====== Given data ======
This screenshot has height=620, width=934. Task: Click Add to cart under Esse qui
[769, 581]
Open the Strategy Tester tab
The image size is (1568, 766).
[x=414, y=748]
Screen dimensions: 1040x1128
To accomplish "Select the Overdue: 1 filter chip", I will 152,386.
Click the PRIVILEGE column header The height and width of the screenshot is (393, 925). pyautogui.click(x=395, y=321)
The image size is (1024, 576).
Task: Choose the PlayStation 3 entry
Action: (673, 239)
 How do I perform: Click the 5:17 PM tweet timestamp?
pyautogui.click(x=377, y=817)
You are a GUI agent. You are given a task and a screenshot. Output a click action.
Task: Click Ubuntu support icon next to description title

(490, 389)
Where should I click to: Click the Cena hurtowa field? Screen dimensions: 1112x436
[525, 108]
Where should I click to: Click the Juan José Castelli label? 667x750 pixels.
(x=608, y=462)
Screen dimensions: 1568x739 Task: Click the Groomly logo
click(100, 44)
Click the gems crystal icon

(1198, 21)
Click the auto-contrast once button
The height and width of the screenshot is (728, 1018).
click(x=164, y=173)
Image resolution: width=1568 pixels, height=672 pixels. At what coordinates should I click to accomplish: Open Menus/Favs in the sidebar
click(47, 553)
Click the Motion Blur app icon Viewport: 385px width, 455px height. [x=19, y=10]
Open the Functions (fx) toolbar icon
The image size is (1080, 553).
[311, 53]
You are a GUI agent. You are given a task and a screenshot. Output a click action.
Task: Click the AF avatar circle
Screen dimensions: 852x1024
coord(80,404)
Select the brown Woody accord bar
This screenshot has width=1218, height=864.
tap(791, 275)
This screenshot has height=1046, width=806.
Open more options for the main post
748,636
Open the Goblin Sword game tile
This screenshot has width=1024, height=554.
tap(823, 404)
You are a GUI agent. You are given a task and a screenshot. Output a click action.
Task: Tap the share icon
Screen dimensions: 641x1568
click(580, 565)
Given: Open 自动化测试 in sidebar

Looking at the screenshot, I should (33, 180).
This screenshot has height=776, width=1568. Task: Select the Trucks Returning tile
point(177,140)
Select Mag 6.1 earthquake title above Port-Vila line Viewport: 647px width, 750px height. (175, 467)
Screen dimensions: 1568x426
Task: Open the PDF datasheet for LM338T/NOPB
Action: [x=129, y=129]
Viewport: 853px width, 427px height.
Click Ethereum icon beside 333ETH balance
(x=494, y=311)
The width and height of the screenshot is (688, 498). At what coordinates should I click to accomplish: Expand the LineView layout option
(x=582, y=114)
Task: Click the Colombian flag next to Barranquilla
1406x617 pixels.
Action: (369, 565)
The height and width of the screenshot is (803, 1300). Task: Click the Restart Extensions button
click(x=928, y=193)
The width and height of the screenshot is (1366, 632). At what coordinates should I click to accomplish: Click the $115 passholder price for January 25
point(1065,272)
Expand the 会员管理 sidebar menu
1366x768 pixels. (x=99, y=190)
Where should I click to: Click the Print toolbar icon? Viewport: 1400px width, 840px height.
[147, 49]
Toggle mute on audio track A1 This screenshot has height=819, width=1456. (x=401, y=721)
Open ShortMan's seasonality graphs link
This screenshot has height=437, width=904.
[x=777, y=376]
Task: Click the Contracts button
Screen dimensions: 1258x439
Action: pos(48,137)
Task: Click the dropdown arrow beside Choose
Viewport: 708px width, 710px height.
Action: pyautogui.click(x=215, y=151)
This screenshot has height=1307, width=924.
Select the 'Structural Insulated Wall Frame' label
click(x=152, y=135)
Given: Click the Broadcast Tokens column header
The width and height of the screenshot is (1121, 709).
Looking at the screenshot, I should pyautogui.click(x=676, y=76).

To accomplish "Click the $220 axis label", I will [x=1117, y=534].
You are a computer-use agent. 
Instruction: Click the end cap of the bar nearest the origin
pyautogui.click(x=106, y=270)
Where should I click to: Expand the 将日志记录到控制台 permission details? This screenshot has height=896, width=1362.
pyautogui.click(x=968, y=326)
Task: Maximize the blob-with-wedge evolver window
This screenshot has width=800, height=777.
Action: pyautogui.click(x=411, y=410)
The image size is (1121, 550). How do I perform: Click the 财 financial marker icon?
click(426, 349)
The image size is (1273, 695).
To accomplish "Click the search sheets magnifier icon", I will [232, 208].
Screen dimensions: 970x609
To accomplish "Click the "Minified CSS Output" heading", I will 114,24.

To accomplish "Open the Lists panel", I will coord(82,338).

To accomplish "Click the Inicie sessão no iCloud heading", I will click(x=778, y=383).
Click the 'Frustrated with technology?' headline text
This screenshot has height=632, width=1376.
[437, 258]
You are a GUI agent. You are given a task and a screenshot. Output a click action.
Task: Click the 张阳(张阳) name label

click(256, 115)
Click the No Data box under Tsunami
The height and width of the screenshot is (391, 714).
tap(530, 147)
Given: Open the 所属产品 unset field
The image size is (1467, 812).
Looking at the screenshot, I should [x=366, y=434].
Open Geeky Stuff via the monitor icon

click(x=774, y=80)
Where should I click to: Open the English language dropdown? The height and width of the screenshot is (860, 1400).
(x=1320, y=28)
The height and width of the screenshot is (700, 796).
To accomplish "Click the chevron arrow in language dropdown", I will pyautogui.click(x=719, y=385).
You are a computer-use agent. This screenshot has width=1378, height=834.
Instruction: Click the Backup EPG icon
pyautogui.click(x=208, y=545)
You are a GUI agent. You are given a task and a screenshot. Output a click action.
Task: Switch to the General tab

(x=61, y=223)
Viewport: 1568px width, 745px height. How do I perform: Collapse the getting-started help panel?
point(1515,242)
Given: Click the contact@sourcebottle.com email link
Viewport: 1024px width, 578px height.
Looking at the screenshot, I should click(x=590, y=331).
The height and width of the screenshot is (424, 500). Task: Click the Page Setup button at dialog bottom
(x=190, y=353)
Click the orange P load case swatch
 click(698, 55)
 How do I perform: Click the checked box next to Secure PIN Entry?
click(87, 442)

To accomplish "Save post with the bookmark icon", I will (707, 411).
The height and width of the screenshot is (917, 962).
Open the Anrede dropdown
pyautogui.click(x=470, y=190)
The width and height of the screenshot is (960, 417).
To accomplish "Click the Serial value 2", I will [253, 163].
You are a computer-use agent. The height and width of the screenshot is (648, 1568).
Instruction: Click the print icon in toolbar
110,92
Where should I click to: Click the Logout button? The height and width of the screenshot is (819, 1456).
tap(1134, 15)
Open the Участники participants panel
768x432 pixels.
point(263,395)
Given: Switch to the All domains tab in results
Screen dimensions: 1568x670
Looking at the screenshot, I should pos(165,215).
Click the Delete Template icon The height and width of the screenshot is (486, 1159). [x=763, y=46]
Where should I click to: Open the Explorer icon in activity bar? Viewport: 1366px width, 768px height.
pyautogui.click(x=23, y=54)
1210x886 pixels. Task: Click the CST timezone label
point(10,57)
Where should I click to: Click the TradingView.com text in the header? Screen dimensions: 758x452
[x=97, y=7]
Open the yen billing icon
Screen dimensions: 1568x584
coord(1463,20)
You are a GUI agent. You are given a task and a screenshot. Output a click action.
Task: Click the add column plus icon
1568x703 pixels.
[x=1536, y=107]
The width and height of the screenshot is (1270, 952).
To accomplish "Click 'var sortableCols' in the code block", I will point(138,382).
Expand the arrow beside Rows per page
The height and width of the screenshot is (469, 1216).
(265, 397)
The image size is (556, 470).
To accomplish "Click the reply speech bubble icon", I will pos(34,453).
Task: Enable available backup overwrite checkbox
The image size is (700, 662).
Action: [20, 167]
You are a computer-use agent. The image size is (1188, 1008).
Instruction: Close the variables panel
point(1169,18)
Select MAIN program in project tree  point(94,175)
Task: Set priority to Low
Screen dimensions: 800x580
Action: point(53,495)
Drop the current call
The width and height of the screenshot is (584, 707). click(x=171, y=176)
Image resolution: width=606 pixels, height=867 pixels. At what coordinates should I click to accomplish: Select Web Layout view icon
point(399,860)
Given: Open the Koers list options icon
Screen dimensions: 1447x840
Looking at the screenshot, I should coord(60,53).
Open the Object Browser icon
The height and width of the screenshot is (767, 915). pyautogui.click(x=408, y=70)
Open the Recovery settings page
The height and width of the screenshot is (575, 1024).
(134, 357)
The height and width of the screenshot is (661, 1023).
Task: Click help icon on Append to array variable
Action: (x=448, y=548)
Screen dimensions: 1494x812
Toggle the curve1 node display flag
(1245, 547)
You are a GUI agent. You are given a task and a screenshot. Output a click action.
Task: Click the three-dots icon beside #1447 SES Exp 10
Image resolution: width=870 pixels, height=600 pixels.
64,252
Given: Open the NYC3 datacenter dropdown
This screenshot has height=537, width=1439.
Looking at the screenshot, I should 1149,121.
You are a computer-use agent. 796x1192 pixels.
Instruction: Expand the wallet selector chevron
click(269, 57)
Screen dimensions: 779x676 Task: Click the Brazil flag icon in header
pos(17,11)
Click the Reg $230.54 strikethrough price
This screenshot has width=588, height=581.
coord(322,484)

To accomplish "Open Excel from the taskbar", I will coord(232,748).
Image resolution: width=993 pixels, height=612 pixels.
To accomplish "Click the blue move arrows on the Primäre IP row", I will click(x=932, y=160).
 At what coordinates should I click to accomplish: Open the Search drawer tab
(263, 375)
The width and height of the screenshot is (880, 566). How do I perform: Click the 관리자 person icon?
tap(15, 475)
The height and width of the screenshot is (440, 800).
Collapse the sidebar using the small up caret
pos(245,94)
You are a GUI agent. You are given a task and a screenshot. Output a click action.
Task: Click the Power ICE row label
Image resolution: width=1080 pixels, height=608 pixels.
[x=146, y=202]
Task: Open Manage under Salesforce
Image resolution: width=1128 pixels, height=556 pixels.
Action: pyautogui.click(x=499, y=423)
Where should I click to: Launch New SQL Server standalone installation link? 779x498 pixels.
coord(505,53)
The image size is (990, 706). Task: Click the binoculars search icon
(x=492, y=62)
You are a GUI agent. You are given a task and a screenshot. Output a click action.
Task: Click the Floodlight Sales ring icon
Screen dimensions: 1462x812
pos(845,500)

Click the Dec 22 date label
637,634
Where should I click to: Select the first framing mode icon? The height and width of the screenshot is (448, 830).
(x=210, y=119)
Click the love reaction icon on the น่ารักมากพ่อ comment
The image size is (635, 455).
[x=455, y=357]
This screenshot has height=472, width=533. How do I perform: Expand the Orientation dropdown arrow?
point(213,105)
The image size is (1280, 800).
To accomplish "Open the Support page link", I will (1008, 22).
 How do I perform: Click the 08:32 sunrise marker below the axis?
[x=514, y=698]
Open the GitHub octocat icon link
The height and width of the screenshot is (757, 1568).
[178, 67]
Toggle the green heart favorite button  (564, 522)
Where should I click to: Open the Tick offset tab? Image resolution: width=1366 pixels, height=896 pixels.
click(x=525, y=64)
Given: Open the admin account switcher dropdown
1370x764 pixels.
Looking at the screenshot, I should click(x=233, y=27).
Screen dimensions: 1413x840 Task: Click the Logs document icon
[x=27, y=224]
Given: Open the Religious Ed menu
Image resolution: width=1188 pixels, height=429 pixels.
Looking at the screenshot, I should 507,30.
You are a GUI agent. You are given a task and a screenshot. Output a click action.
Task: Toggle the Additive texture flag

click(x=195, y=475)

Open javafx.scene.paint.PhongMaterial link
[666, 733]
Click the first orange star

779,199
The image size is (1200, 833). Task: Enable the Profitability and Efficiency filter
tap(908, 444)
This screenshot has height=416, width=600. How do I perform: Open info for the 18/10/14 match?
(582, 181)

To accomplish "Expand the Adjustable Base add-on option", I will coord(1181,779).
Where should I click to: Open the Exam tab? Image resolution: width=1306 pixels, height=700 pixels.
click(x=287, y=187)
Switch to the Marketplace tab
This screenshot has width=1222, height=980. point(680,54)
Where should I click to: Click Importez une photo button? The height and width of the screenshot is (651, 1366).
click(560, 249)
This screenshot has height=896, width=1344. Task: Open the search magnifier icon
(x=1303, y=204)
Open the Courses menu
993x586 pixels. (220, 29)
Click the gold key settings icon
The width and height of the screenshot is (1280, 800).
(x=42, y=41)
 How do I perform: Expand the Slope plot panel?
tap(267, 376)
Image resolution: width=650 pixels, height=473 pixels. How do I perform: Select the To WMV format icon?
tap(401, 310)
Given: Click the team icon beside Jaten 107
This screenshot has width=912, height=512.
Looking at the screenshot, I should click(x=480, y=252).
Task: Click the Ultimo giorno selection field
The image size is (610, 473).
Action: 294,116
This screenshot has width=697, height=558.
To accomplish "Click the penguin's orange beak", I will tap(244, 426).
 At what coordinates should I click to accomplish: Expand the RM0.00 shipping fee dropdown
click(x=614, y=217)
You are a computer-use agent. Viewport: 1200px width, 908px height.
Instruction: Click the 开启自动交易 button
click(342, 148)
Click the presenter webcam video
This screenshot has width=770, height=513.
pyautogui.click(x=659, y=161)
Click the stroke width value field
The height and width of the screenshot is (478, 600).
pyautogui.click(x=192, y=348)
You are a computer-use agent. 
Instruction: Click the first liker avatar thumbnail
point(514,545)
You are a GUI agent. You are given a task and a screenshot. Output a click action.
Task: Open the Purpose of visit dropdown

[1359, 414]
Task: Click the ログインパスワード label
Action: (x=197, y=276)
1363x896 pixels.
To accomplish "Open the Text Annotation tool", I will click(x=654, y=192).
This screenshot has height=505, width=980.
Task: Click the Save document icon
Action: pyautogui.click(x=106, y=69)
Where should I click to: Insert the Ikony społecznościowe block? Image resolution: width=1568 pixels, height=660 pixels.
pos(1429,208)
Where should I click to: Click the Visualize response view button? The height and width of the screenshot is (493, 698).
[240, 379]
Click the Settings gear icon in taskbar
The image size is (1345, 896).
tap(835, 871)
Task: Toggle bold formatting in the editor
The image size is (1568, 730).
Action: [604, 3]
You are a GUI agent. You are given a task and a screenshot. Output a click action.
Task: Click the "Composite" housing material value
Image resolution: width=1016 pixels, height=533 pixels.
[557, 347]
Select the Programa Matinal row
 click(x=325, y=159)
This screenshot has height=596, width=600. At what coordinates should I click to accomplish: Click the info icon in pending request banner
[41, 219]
======
## Aim of the exercise
Can you print, without changes, the lines between the one holding "Where should I click to: Insert" and the one holding "click(x=325, y=159)", inclusive?

## Result
Where should I click to: Insert the Ikony społecznościowe block? Image resolution: width=1568 pixels, height=660 pixels.
pos(1429,208)
Where should I click to: Click the Visualize response view button? The height and width of the screenshot is (493, 698).
[240, 379]
Click the Settings gear icon in taskbar
The image size is (1345, 896).
tap(835, 871)
Task: Toggle bold formatting in the editor
The image size is (1568, 730).
Action: [604, 3]
You are a GUI agent. You are given a task and a screenshot. Output a click action.
Task: Click the "Composite" housing material value
Image resolution: width=1016 pixels, height=533 pixels.
[557, 347]
Select the Programa Matinal row
 click(x=325, y=159)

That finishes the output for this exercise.